We, each and every one of us, are broken and this material world is the hospital Hashem has sent us in which to recover. The world was created with a need to be fixed; it is Hashem’s plan. Our neshomas have been sent here for the purpose of repairing the world and at the same time to help us find our own tikun, our own completion. This vital understanding can answer much of what is difficult to fathom when it comes to human relations.  Have you ever sat with a group of friends and tried to fix the whole world? Sure you have; we are Yidden and we do this all the time. Let’s take a small case in point: when a family is stricken with a child who seems to have strayed from the path of Torah life. Everyone will offer opinions: one will say the family is dysfunctional, another will blame the school, yet others will claim that it must have been the fault of friends. The list of reasons is endless, but any discerning soul will know that there is no one reason that can cause this or any situation. The singular point that is rarely mentioned is that the child is broken; we need to figure out how to fix him. All the dynamics that one can mention only add up to this one truth: we are all broken, no-one is perfect. Having said that, one may ask: what in fact is “normal”?  Walk down any street and you may encounter tens of people who are, guess what, also broken!  The default position in life is being splintered. Otherwise, you would not be here in the first place. We are all born with the requirement to correct something within ourselves.  It is the Divine opportunity Hashem has graciously bestowed. There are things in each of us that only we as individuals can fix, it’s what we are here for. In Gan Eden there are no challenges. Angels have no choices; everything in that garden dwells in celestial perfection. Hashem wants us to have the opportunity to grow through the challenges of life, and that is why each of us has been placed here. Our tikun is unique to our time and place.  Our being here now is not a coincidence in any way.

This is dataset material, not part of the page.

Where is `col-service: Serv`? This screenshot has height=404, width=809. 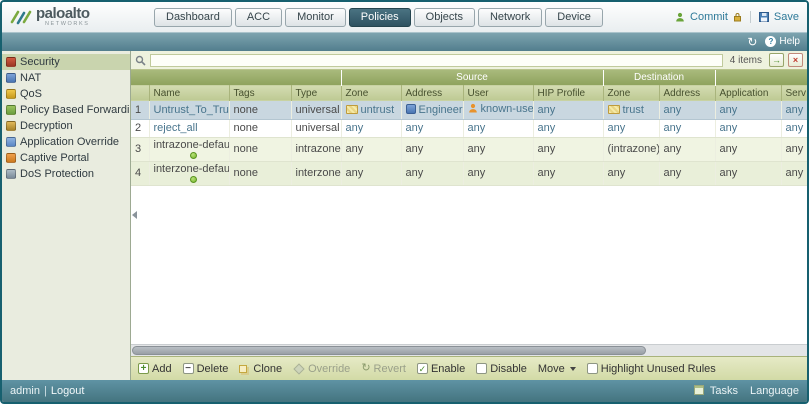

Rosh Hashonoh says as much. Rosh means “head”, and the task of correction starts within the head, the seat of our thoughts and drives. If we accept that we are bound up with each other in that we are each in need of something, we can develop true empathy and understanding for others without the tendency to be judgmental. In this manner we will feel a sense of healing within ourselves because of the merit we earn for such compassion for others.

Our lives are extremely complicated; these are the days before the Moshiach and we are facing challenges never experienced before. Guta Yidden explain that we are the feet of the generations that came before us; we carry the weight of all that preceded us and as such our heels are calloused and hardened. This may explain why it is very difficult for our young to experience true spirituality; their neshomas are covered with a hard layer that prevents the spark of holiness shining through.

Let us strive during these unique days to open up our own hearts and offer our young a sense of healing that we can give through unconditional love. Recognizing that others are as broken as we are, then the Rosh should bring a Shonoh of blessing.This is the key to the beginning of the year, may it bring each of us a kesiva vechasima tova.